Saturday, October 18

The odd lies of Sarah Palin I: Firing Monegan

Andrew is recapping the series this weekend, updated with new information. I'm going to link to every entry, because this is important. Sarah Palin serving at the presidential level is unthinkable, and anyone who votes for her ticket is doing their country a gross disservice.

I realize that perhaps half of these "lies" might be explainable if you try hard enough. But if so, Sarah Palin should hold a press conference and explain them. The pattern of what appears to be pathological lying and divorcement from reality is unacceptable.

I understand other politicians are no saints either. I'm not asking for sainthood, and I know that our politics makes it necessary to vote for folks who are looser with the truth than we'd like. But after eight years of the travesty of Bush and Cheney, we cannot afford another President or Vice President with this level of contempt for reality and basic transparency. It's out of bounds.

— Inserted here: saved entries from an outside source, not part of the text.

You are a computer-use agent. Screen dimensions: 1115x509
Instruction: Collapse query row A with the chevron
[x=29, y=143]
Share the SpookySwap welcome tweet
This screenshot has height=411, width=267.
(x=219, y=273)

Now...the first entry: The Odd Lies Of Sarah Palin I: Firing Monegan

The lie:
Palin stated on July 17 that Monegan was not pressured to fire Wooten, nor dismissed for not doing so:[114][117] "To allege that I, or any member of my family . . . directed disciplinary action be taken against any employee of the Department of Public Safety, is, quite simply, outrageous."
The truth:
On October 10, 2008, the Alaska Legislative Council unanimously voted to release, without officially endorsing,[135] the Branchflower Report in which Stephen Branchflower found that firing Monegan "was a proper and lawful exercise of her constitutional and statutory authority,"[136] and that Palin abused her power as governor by violating the state's Executive Branch Ethics Act[137] when her office pressured Monegan to fire Wooten. The report stated that "Governor Palin knowingly permitted a situation to continue where impermissible pressure was placed on several subordinates in order to advance a personal agenda, to wit: to get Trooper Michael Wooten fired."[138] The report also said that Palin "permitted Todd Palin to use the Governor's office [...] to continue to contact subordinate state employees in an effort to find some way to get Trooper Wooten fired."[138][139]